▶ EXERCISE DESCRIPTION: Render each line of the items below as a Markdown table with the columns "Row" and "Line," numbering the rows in order and leaving out blank lines.

▶ DATASET RECORDS:

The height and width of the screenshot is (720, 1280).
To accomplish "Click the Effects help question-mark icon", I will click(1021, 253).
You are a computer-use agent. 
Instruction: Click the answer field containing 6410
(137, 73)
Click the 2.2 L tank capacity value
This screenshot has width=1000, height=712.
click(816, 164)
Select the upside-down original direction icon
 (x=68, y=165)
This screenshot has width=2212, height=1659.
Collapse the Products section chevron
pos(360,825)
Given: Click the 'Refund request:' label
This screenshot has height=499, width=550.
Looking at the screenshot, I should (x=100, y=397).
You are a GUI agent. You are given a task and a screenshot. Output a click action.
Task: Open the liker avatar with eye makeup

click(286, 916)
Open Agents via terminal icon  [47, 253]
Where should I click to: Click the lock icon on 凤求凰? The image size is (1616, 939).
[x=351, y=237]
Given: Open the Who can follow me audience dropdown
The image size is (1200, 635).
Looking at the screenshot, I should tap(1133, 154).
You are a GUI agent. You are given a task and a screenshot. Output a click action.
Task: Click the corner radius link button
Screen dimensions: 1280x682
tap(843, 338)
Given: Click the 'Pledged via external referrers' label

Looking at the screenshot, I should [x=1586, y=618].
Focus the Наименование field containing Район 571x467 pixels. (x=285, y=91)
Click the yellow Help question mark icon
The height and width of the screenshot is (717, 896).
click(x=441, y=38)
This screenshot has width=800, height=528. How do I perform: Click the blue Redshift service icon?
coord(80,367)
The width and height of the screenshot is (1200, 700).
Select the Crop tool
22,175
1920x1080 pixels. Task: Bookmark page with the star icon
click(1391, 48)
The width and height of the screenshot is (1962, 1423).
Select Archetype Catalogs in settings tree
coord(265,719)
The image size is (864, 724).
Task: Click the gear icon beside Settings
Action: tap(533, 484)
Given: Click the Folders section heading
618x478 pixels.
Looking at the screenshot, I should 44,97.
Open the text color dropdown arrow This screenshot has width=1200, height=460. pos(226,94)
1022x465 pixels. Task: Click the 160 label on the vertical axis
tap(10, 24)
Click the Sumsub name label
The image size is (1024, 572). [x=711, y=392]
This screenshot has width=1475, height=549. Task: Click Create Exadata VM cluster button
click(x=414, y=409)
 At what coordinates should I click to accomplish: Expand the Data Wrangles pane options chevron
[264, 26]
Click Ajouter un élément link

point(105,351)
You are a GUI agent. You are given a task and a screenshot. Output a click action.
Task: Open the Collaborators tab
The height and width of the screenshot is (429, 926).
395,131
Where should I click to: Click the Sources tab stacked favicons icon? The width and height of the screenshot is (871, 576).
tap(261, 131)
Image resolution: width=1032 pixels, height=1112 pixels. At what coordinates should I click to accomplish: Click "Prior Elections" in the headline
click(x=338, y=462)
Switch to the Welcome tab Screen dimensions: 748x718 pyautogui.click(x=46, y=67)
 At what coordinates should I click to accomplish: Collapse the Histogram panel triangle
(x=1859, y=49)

▶ FINAL RESULT:
| Row | Line |
|---|---|
| 1 | The height and width of the screenshot is (720, 1280). |
| 2 | To accomplish "Click the Effects help question-mark icon", I will click(1021, 253). |
| 3 | You are a computer-use agent.  |
| 4 | Instruction: Click the answer field containing 6410 |
| 5 | (137, 73) |
| 6 | Click the 2.2 L tank capacity value |
| 7 | This screenshot has width=1000, height=712. |
| 8 | click(816, 164) |
| 9 | Select the upside-down original direction icon |
| 10 |  (x=68, y=165) |
| 11 | This screenshot has width=2212, height=1659. |
| 12 | Collapse the Products section chevron |
| 13 | pos(360,825) |
| 14 | Given: Click the 'Refund request:' label |
| 15 | This screenshot has height=499, width=550. |
| 16 | Looking at the screenshot, I should (x=100, y=397). |
| 17 | You are a GUI agent. You are given a task and a screenshot. Output a click action. |
| 18 | Task: Open the liker avatar with eye makeup |
| 19 | click(286, 916) |
| 20 | Open Agents via terminal icon  [47, 253] |
| 21 | Where should I click to: Click the lock icon on 凤求凰? The image size is (1616, 939). |
| 22 | [x=351, y=237] |
| 23 | Given: Open the Who can follow me audience dropdown |
| 24 | The image size is (1200, 635). |
| 25 | Looking at the screenshot, I should tap(1133, 154). |
| 26 | You are a GUI agent. You are given a task and a screenshot. Output a click action. |
| 27 | Task: Click the corner radius link button |
| 28 | Screen dimensions: 1280x682 |
| 29 | tap(843, 338) |
| 30 | Given: Click the 'Pledged via external referrers' label |
| 31 | Looking at the screenshot, I should [x=1586, y=618]. |
| 32 | Focus the Наименование field containing Район 571x467 pixels. (x=285, y=91) |
| 33 | Click the yellow Help question mark icon |
| 34 | The height and width of the screenshot is (717, 896). |
| 35 | click(x=441, y=38) |
| 36 | This screenshot has width=800, height=528. How do I perform: Click the blue Redshift service icon? |
| 37 | coord(80,367) |
| 38 | The width and height of the screenshot is (1200, 700). |
| 39 | Select the Crop tool |
| 40 | 22,175 |
| 41 | 1920x1080 pixels. Task: Bookmark page with the star icon |
| 42 | click(1391, 48) |
| 43 | The width and height of the screenshot is (1962, 1423). |
| 44 | Select Archetype Catalogs in settings tree |
| 45 | coord(265,719) |
| 46 | The image size is (864, 724). |
| 47 | Task: Click the gear icon beside Settings |
| 48 | Action: tap(533, 484) |
| 49 | Given: Click the Folders section heading |
| 50 | 618x478 pixels. |
| 51 | Looking at the screenshot, I should 44,97. |
| 52 | Open the text color dropdown arrow This screenshot has width=1200, height=460. pos(226,94) |
| 53 | 1022x465 pixels. Task: Click the 160 label on the vertical axis |
| 54 | tap(10, 24) |
| 55 | Click the Sumsub name label |
| 56 | The image size is (1024, 572). [x=711, y=392] |
| 57 | This screenshot has width=1475, height=549. Task: Click Create Exadata VM cluster button |
| 58 | click(x=414, y=409) |
| 59 |  At what coordinates should I click to accomplish: Expand the Data Wrangles pane options chevron |
| 60 | [264, 26] |
| 61 | Click Ajouter un élément link |
| 62 | point(105,351) |
| 63 | You are a GUI agent. You are given a task and a screenshot. Output a click action. |
| 64 | Task: Open the Collaborators tab |
| 65 | The height and width of the screenshot is (429, 926). |
| 66 | 395,131 |
| 67 | Where should I click to: Click the Sources tab stacked favicons icon? The width and height of the screenshot is (871, 576). |
| 68 | tap(261, 131) |
| 69 | Image resolution: width=1032 pixels, height=1112 pixels. At what coordinates should I click to accomplish: Click "Prior Elections" in the headline |
| 70 | click(x=338, y=462) |
| 71 | Switch to the Welcome tab Screen dimensions: 748x718 pyautogui.click(x=46, y=67) |
| 72 |  At what coordinates should I click to accomplish: Collapse the Histogram panel triangle |
| 73 | (x=1859, y=49) |